S2111 should check for integer equivalence

On versions 7.0, 7.7 and 8.5, I see rule squid:S2111 / java:S2111 (the key changed at some point), which states that calling the BigDecimal constructor with a double parameter is bad for things like 0.1, which lead to a BigDecimal monstrosity with many digits of precision, as 0.1 isn’t represented in FP exactly.

But I see this rule flagged for cases where this clearly isn’t a concern, such as 0.0. Since any integer up to 15 digits can be represented exactly in a double, it follows that any double literal with no more than 15 digits to the left of the decimal point, and only zeroes to the right, can be represented exactly in a Java double. (I’ve checked this out; a call like “new BigDecimal(5000.00)” produces a BigDecimal with an unscaled value of 5000 and a scale of 0; “new BigDecimal(0.0)” leads to an unscaled of 0 and a scale of 0.)

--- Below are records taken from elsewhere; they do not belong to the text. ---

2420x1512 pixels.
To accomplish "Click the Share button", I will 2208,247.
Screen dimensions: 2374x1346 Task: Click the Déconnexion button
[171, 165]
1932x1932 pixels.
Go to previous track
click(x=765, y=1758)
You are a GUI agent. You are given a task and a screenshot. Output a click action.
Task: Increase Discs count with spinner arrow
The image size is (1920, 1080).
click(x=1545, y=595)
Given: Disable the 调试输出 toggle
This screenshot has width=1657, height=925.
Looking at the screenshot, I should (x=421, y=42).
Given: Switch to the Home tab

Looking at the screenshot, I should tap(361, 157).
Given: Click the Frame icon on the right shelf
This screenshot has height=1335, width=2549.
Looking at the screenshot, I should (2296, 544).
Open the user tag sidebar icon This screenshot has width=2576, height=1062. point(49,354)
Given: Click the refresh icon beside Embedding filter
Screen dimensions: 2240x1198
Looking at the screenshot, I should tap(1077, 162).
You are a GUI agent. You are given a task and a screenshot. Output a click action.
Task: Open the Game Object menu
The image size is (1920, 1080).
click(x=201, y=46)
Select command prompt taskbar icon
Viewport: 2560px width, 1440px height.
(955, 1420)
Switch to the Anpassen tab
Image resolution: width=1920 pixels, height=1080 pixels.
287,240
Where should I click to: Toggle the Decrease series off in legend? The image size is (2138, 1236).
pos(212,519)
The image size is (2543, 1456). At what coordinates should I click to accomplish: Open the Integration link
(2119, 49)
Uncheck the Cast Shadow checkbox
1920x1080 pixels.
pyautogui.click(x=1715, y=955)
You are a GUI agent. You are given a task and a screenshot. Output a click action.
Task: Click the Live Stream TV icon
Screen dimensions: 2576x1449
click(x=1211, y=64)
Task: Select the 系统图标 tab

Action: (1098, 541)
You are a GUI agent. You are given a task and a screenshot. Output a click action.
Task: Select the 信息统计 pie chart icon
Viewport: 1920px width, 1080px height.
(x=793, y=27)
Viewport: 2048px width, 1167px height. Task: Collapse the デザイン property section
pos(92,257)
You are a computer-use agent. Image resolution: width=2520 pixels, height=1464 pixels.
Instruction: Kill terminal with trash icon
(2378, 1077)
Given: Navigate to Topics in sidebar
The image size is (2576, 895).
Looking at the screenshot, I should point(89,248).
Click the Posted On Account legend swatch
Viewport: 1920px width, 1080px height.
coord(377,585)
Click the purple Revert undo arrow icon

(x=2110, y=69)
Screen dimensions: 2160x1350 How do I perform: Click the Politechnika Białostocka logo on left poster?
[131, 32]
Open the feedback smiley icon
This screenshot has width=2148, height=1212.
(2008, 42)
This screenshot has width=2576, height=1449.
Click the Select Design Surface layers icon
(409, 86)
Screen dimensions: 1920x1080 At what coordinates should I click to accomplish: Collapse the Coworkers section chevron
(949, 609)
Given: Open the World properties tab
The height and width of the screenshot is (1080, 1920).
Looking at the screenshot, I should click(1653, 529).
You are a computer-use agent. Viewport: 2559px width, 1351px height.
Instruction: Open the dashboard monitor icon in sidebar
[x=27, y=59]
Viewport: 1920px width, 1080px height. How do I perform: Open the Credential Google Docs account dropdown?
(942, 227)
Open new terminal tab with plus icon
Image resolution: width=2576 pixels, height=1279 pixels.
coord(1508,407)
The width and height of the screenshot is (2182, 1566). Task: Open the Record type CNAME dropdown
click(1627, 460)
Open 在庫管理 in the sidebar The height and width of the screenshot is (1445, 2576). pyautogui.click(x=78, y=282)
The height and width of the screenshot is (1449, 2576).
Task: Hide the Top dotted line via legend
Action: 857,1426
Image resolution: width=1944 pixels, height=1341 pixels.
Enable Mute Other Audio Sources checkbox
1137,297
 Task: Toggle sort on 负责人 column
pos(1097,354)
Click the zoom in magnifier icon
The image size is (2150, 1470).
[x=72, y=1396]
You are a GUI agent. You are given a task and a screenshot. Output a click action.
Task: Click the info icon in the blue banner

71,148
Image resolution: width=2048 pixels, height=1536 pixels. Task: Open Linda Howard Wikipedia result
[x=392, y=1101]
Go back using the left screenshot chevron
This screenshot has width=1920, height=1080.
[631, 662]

So it seems that anything of the form ^\d{0,15}.0*$ (or the equivalent in whatever regex SQ uses) should be a smell rather than a bug. (Actually, anything in which the fractional part reduces to a fraction in which the denominator is a power of 2, is fine, so things like 0.5 or 1.625 would also be OK, but picking those out would be harder. Perhaps the scanner can actually call the constructor and compare the printed output to the double, or compare the precision to the length of the double literal, or something like that.)

If the “OK” cases were to be considered smells while “bad” cases like 0.1 remain bugs, how would we handle one rule being classified two ways? Perhaps fork off a separate rule for the “OK” cases and make sure the rules are exact enough to guarantee that any use of the double constructor triggers exactly one of the two rules.